DAYR AL-MALAK MIKHA’IL (Fayyum). The ruins of this monastery are still visible in the district of Ibshaway, in the west of the Fayyum, in the desert some distance from the village of al- Hamuli (Meinardus, 1965, pp. 335-36; 1977, pp. 462-63).
In the manuscripts deriving from this monastery, its position is given in terms that differ according to the period, the neighboring
village having no doubt changed its name. In the oldest, the monastery is placed "on the border of the desert of the Mone [way
station, halting place] of Alli or of Perkethaut," but in the most recent, from the end of the ninth century, "on the border of the desert of Sôpehes" (van Lantschoot, 1929, pp. 7-8).

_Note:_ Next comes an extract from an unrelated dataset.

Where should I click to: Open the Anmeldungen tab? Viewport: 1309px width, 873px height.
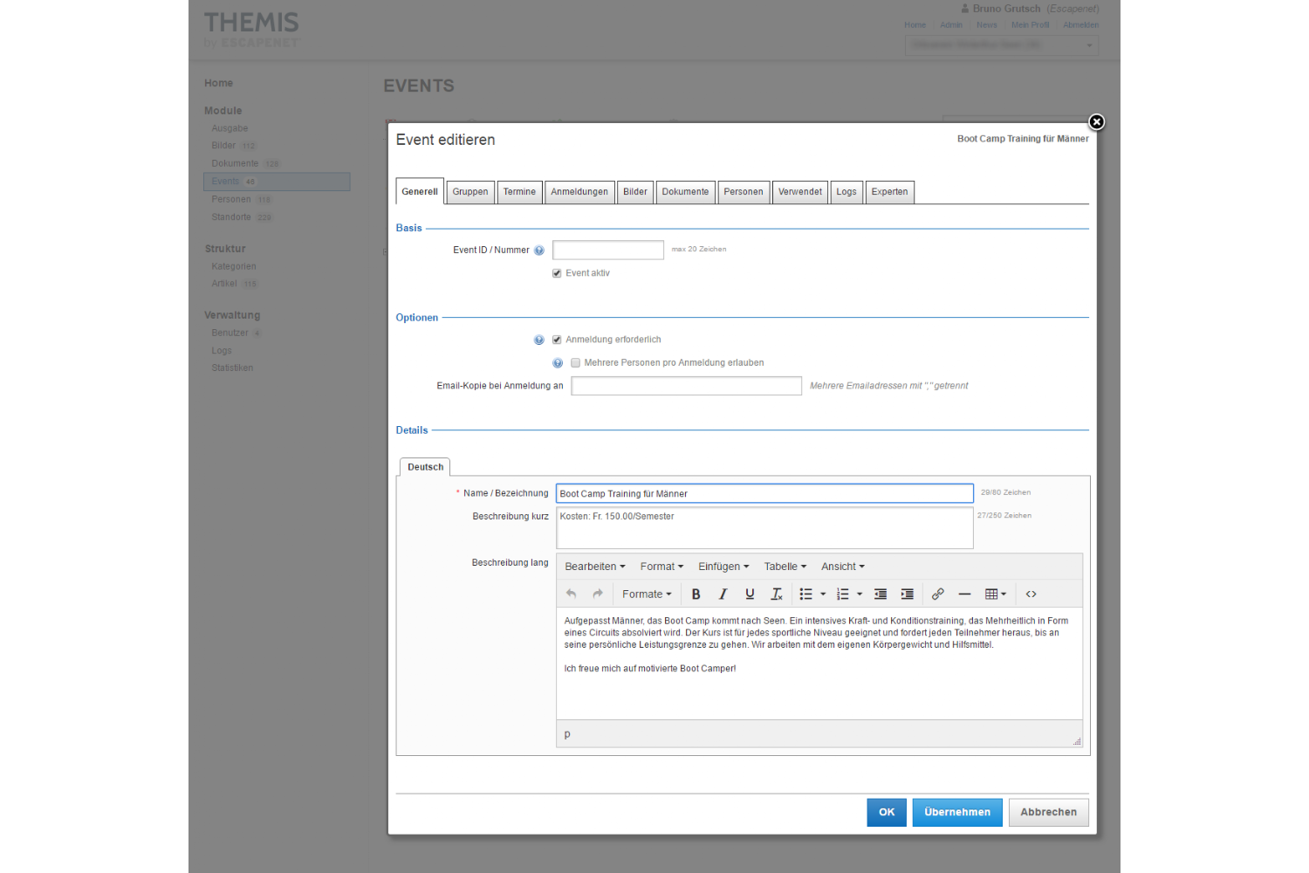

The existence of this monastery was revealed by a chance discovery in the autumn of 1910, dug up by fellahin in search of sibakh (fertilizer deriving from the decomposition of organic matter in a kom). Details of the precise circumstances are unfortunately
lacking. As often happens in such cases, the finders divided their discovery of writings from an important Coptic library into small
lots, breaking up several manuscripts in the hope of securing a larger profit. Hence, it is not known exactly how many codices were found intact in the hiding place: fifty-eight according to Tisserant (1950, p. 219), but sixty according to Hyvernat (1919, p. xiii). A large number of volumes were reassembled by an antique dealer and sent to Paris, where they were bought by an American patron, J. Pierpont Morgan, in 1911. Other manuscripts, more or less complete, were bought by him later. They are now deposited in the Pierpont Morgan Library in New York. However, five manuscripts and some isolated leaves remained in Egypt and are now preserved in the Coptic Museum in Cairo.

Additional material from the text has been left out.